CC: Believe it or not, I came down here to do demos with my old bass player and drummer, and I was supposed to be here for two weeks! I liked the place, decided to stay a couple of extra weeks just to hang out, and, as fate would have it, met my wife during those two weeks. I still have my return ticket!
As for the Rock and Roll scene, it's here, and it's not too small, but there really isn't much of an audience outside of the bands themselves. There are some very cool bands around, though, and some cool clubs. If ya ever pass through, check out the Slow Bar, the End, and Springwater as far as clubs go. There is a new place called the Church, which was an after-hours place for a long time, but I haven't played there yet so I can't really give it thumbs up or down. As for bands, you've gotta check out Dave Cloud's Gospel of Power and Turtleneck and the Sweats. And if you ever see Tommy Womack (ex Gov't Cheese) is playing, either in N'ville or anywhere else (he tours quite a bit), check him out.

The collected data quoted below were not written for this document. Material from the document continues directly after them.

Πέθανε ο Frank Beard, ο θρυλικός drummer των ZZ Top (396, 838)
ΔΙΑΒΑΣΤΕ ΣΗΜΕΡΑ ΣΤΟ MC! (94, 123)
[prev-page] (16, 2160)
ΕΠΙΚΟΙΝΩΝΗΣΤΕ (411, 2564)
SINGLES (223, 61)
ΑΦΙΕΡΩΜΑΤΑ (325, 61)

3AM: I picked up Stiv Bators's L.A. L.A record the other day. He had such an ear for a great melody yet it wasn't lightweight, there's a gritty, almost dirtiness to it. What did you think of his solo and post-Dead Boys work?
CC: I hate to say it, but until he hooked up with the Lords I was never a big fan of Stiv's solo stuff... dunno why, it just never did anything for me. I loved the Wanderers, though, and I loved the Lords. I have a couple of later things he did in NYC with the Evil Boys that was pretty cool.
ABOUT THE INTERVIEWER
Matthew Wascovich edits the literary journal, Flat Bike & Banged Head, and is a co-editor at 3AM Magazine. Recent books include Application Counter and Milkly Lovely.